__Exercise description__: Reproduce verbatim the stretch of records from the line containing "has width=1568, height=2241." through the line containing "This screenshot has width=568, height=1028.", with both of those lines included.

— Start —

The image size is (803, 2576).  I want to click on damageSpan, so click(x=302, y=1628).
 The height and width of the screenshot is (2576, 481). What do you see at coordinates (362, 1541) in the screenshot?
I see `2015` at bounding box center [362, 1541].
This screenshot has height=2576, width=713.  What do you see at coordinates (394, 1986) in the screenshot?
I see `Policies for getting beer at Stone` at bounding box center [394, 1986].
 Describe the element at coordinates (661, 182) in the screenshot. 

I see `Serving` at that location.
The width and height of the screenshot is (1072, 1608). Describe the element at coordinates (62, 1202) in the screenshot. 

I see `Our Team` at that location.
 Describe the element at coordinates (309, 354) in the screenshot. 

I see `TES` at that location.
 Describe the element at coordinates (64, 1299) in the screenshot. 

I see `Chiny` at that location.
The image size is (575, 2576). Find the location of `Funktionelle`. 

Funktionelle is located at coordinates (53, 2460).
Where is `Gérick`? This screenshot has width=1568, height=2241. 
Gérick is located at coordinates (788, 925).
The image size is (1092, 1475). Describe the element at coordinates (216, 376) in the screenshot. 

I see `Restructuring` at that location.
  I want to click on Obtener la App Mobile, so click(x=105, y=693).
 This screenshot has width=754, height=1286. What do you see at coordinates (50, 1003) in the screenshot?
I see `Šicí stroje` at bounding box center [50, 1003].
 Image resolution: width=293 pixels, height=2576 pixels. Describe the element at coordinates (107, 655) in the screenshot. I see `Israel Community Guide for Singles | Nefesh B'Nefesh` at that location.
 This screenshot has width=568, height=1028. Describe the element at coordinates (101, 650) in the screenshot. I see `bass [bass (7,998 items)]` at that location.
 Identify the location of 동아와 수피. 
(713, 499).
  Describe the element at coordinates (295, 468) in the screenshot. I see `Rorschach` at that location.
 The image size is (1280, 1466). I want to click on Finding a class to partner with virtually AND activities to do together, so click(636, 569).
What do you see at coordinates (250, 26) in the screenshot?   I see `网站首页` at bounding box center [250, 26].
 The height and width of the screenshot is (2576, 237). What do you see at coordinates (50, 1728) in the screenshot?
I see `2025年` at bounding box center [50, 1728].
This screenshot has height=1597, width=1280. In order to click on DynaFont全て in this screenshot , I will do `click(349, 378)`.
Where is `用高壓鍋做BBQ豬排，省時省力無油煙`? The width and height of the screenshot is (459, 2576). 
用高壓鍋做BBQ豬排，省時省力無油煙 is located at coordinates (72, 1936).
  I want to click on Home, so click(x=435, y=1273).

— End —

__Answer to this exercise__:
Where is `Gérick`? This screenshot has width=1568, height=2241. 
Gérick is located at coordinates (788, 925).
The image size is (1092, 1475). Describe the element at coordinates (216, 376) in the screenshot. 

I see `Restructuring` at that location.
  I want to click on Obtener la App Mobile, so click(x=105, y=693).
 This screenshot has width=754, height=1286. What do you see at coordinates (50, 1003) in the screenshot?
I see `Šicí stroje` at bounding box center [50, 1003].
 Image resolution: width=293 pixels, height=2576 pixels. Describe the element at coordinates (107, 655) in the screenshot. I see `Israel Community Guide for Singles | Nefesh B'Nefesh` at that location.
 This screenshot has width=568, height=1028. Describe the element at coordinates (101, 650) in the screenshot. I see `bass [bass (7,998 items)]` at that location.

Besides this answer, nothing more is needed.